Problem requirements =>
Retype every line of the data below word for word, and leave the pictures out of your answer.
□ □ □
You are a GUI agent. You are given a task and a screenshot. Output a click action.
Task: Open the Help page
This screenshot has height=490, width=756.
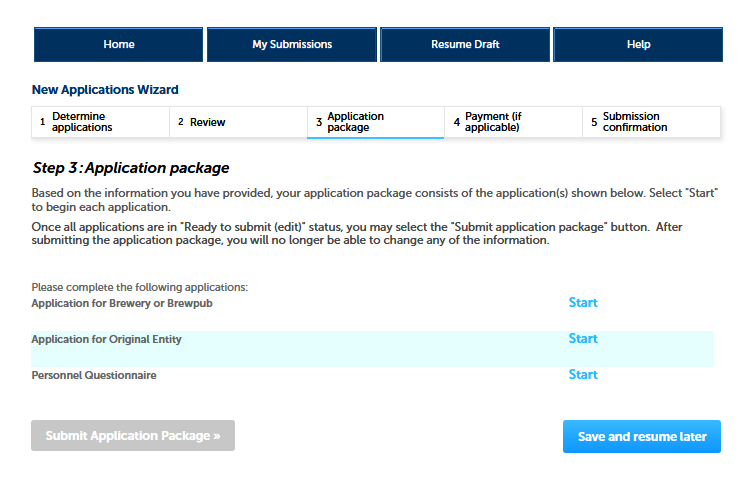pyautogui.click(x=638, y=44)
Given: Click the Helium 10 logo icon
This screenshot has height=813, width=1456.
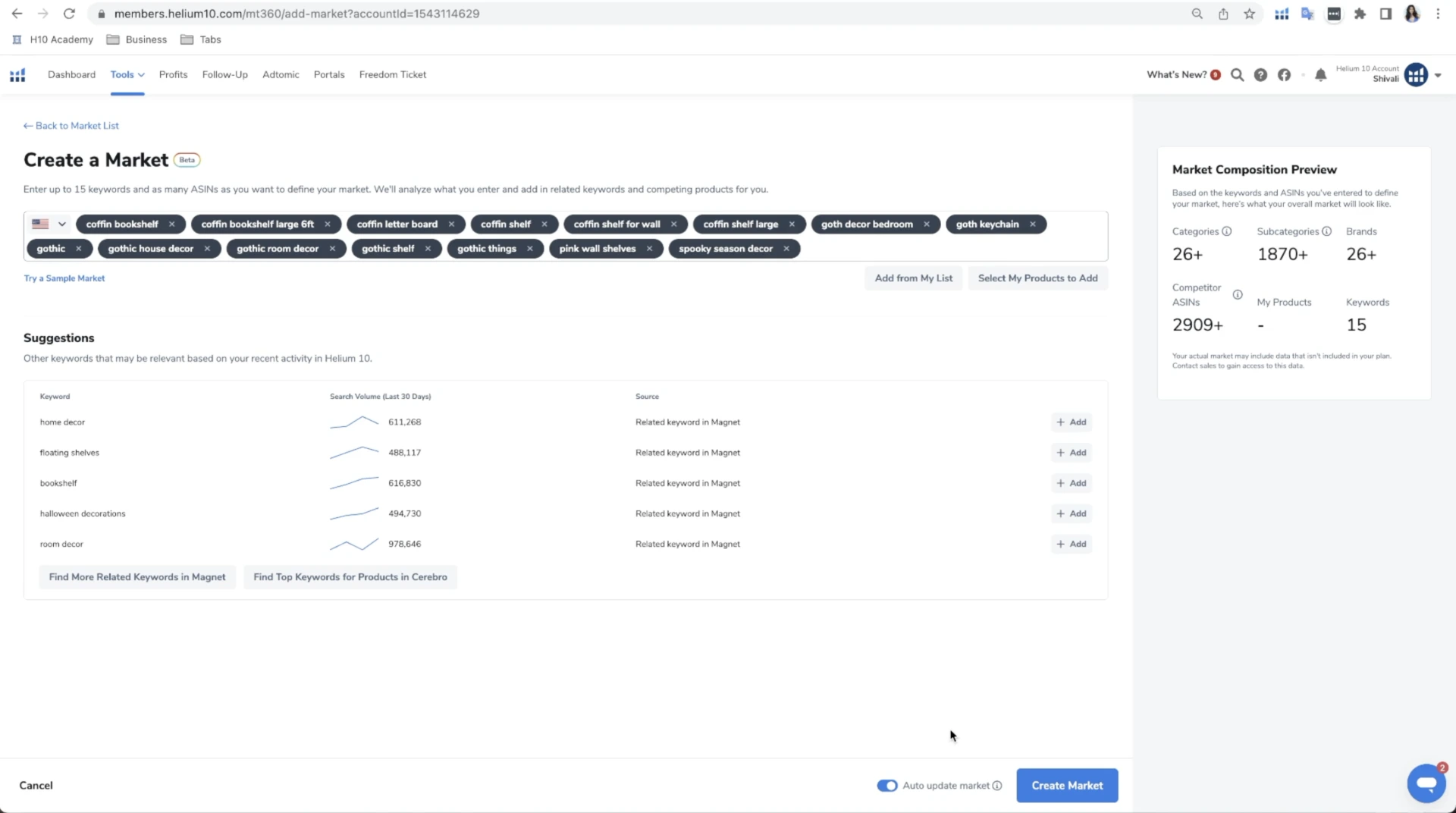Looking at the screenshot, I should tap(17, 75).
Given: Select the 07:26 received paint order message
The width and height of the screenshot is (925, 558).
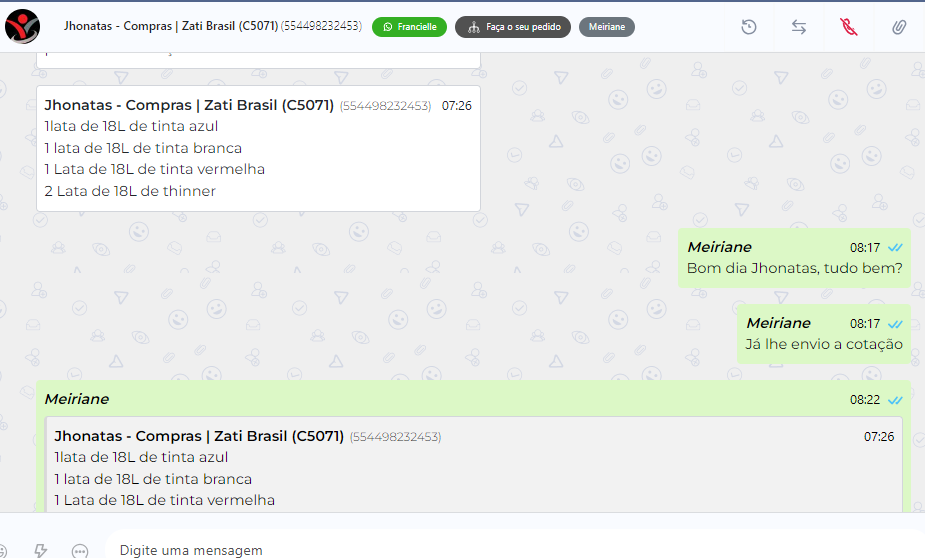Looking at the screenshot, I should pos(258,149).
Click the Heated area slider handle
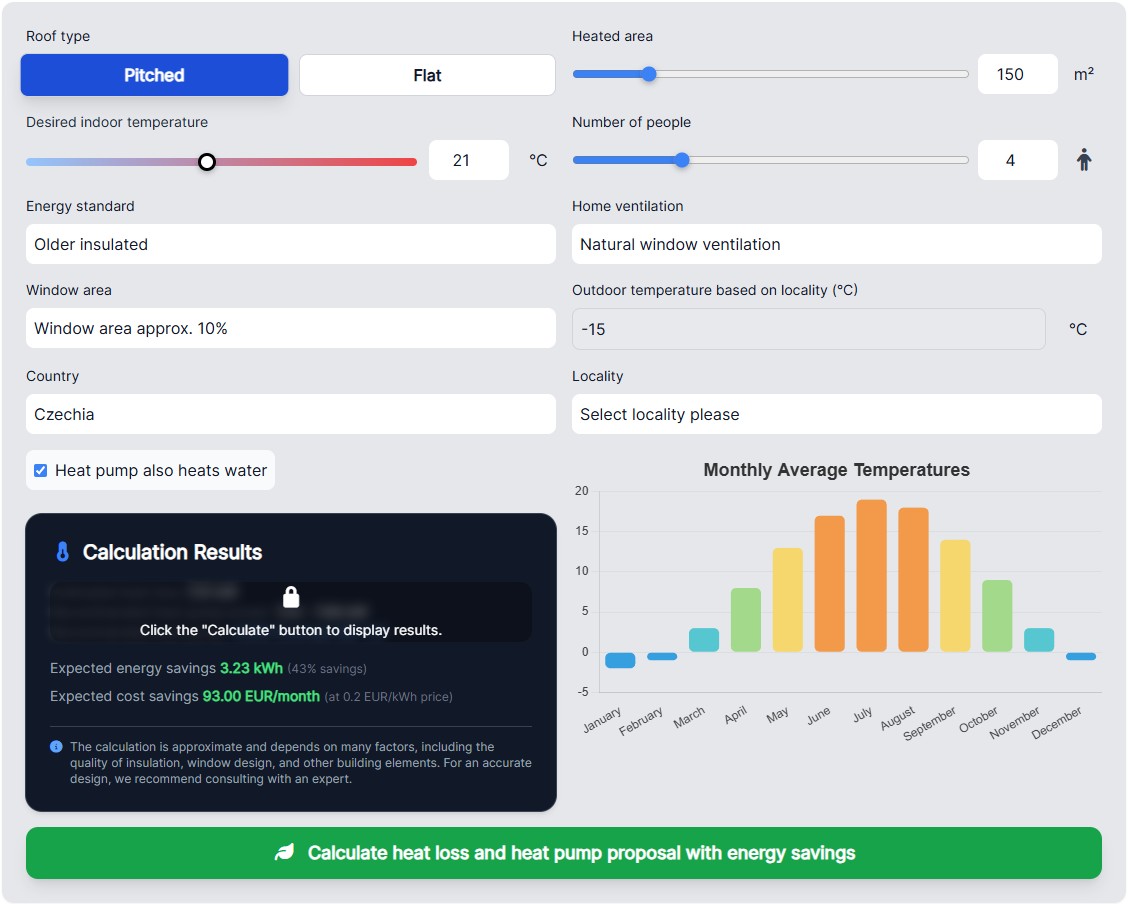The height and width of the screenshot is (904, 1128). 649,74
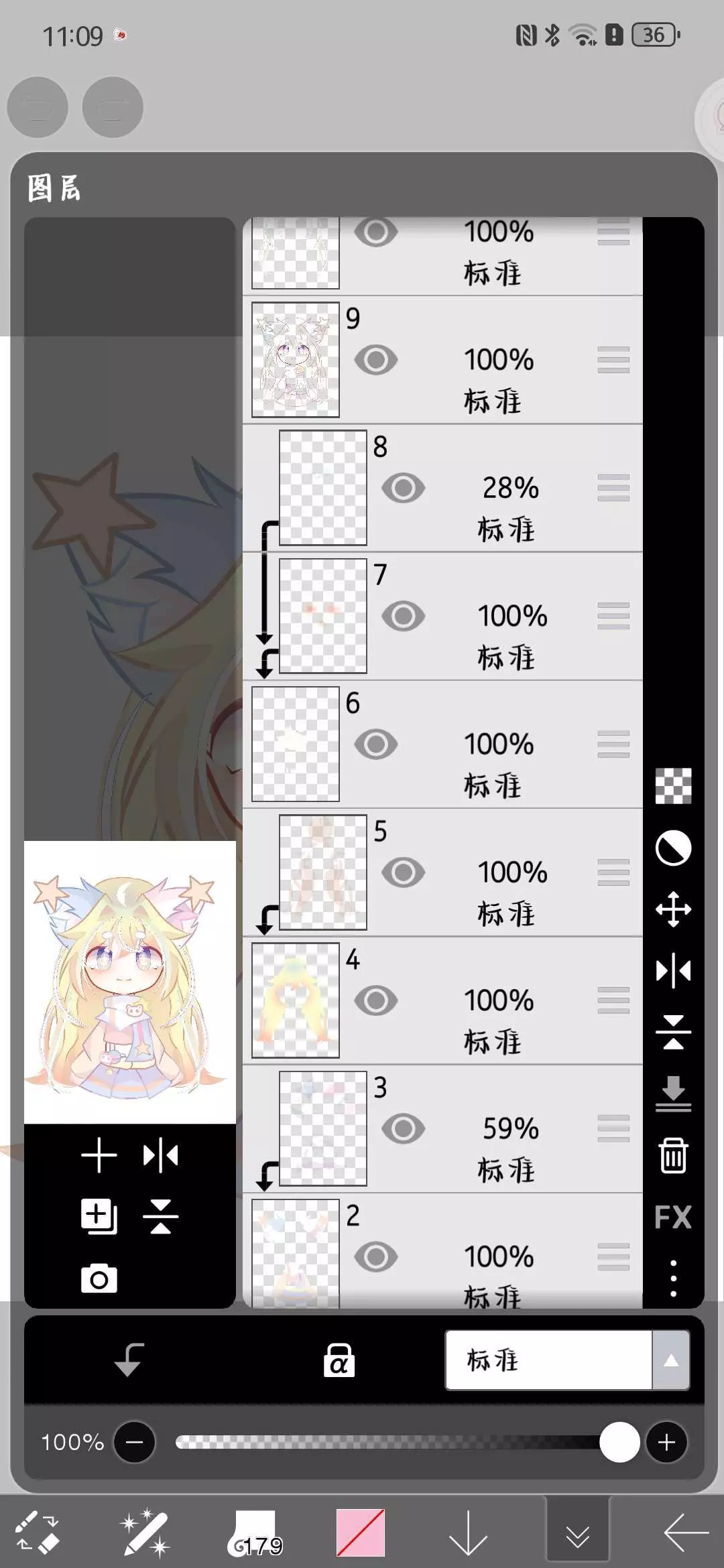
Task: Increase opacity with the plus button
Action: (x=666, y=1442)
□ □ □
Response to the task =>
You are a GUI agent. You are given a task and a screenshot. Output a click action.
Task: Open the Help page
This screenshot has height=490, width=756.
pyautogui.click(x=638, y=44)
Given: Click the Helium 10 logo icon
This screenshot has height=813, width=1456.
Looking at the screenshot, I should tap(17, 75).
Given: Select the 07:26 received paint order message
The width and height of the screenshot is (925, 558).
Looking at the screenshot, I should pos(258,149).
Click the Heated area slider handle
The height and width of the screenshot is (904, 1128). 649,74
Task: Increase opacity with the plus button
Action: (x=666, y=1442)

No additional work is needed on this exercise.